*** Opening of TEXT FOR ANALYSIS ***
It is fair to say that the technology industry rarely has time to draw breath before another exciting innovation arrives on the scene. The last decade highlighted that point to perfection, with developments such as the Apple Watch, Instagram and Amazon Echo all being launched to great effect during the 2010s. Read on as we take a closer look at some of the technology trends that we believe will have a massive impact over the next ten years.
Respected tech sites such as ComputingNews.com have been waxing lyrical about 3D printing for a while now, and their prevalence is expected to rise massively over the coming years. Also known as additive manufacturing, 3D printing is a process where three-dimensional objects are assembled from a digital file.
Sportswear, healthcare, aerospace, and automotive are amongst the industries that have already dabbled with 3D printing, and more will follow suit in the future. 3D printers use fewer commodities than traditional printers and serve as an invaluable tool, particularly for inventors and entrepreneurs.
Artificial Intelligence (AI)
Artificial Intelligence (AI) has already made huge inroads during the last decade, and this trend will continue during the 2020s. AI generally falls under two distinct categories – Narrow AI and Artificial General Intelligence (AGI). The former operates within a limited context and simulates human intelligence.
*** Close of TEXT FOR ANALYSIS ***
*** Opening of ENTRIES SUPPLIED ***
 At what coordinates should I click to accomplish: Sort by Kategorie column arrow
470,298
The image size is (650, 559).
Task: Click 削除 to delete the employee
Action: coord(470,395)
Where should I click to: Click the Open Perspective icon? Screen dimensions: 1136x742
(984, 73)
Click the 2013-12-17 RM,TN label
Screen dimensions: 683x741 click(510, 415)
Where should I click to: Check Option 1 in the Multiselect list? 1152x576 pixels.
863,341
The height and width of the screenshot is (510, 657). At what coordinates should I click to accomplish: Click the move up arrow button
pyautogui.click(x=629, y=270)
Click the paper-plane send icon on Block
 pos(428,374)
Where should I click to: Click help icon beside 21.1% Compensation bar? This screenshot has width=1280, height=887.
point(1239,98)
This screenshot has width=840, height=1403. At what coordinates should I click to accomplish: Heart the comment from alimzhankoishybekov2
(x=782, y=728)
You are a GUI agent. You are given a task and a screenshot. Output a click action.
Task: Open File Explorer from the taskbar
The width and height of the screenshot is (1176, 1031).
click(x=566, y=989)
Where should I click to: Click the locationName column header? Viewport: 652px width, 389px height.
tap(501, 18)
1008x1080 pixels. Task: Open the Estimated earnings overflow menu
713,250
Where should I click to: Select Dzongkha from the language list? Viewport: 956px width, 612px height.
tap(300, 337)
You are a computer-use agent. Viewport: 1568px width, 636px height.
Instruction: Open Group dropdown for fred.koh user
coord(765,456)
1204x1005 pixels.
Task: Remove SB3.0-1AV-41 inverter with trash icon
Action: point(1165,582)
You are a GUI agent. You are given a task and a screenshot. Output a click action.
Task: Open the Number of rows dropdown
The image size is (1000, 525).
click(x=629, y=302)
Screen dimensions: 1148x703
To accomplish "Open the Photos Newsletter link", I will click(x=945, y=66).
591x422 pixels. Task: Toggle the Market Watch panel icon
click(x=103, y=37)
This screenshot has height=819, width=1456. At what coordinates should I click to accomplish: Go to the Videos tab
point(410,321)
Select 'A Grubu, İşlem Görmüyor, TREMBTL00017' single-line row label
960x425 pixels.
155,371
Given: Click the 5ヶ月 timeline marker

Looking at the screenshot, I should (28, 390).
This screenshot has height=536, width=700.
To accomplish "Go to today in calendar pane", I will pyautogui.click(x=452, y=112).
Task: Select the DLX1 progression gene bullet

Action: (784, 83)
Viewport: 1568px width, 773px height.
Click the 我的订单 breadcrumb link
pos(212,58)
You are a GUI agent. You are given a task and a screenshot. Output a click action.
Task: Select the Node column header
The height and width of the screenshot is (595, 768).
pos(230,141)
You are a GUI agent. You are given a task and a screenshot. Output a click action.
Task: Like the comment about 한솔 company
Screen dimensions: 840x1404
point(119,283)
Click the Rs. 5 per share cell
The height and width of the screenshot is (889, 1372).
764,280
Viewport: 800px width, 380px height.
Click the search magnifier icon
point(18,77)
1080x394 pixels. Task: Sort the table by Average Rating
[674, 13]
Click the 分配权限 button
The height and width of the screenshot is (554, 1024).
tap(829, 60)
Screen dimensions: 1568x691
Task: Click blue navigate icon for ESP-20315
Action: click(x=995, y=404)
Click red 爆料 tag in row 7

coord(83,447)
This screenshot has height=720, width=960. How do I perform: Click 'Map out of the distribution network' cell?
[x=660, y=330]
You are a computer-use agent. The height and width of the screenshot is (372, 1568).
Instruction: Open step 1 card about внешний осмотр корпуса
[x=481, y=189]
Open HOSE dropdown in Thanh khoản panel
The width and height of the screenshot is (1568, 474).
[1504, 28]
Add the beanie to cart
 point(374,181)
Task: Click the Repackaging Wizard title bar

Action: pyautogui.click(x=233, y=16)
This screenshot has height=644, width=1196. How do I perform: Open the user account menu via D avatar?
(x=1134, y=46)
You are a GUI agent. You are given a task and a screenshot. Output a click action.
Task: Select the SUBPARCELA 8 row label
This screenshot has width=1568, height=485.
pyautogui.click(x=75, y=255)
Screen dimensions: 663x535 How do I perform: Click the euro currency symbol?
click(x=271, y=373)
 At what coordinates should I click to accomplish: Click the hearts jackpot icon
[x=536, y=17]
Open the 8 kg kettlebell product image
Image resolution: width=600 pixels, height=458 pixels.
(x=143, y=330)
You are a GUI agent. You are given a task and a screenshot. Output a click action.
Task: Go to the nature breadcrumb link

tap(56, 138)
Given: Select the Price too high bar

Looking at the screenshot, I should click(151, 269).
*** Close of ENTRIES SUPPLIED ***
[EXERCISE DESCRIPTION] Write the next part of the article about technology trends for the 2020s, picking up right after its last sentence.

[EXPECTED ANSWER]
By contrast, AGI is a machine with general intelligence and possesses the ability to use this to solve any problems.
The creation of a machine with human-level intelligence is the ultimate aim for many researchers, and we anticipate we will move closer to this becoming a reality in the next ten years.
Cloud robotics is expected to be the next logical development in the field of robotics, taking the genre to a completely different level. Robots already feature in work environments such as factories and warehouses, but the next decade should see things move on apace.
It is feasible that there will be robots with enough intellectual capacity to be utilized by people to undertake a variety of tasks around the home. The medium-term aim is to develop robots with human-like capabilities that can hear, see, communicate, and understand the world around them.
Improvements in internet technology have transformed how people live their daily lives, and the rollout of 5G will continue that trend. Its implementation will guarantee faster broadband speeds and help to support more reliable wireless and mobile networks. 5G will enhance automation and technological processes and will have the power to transform how every industry operates. It may even facilitate the speedier introduction of self-driving cars thanks to its ability to process data in real-time effectively.
The arrival of 5G will undoubtedly help with the development of autonomous vehicles, and they could become commercially viable by the end of this decade. In simple terms, an autonomous vehicle is one that can operate itself and perform necessary functions without any human intervention.
It achieves this through an ability to sense its surroundings and allows the vehicle to respond to external conditions that a human driver would typically manage. Experts have argued that the tech could provide increased safety on the road by removing human error from the equation and negating accidents.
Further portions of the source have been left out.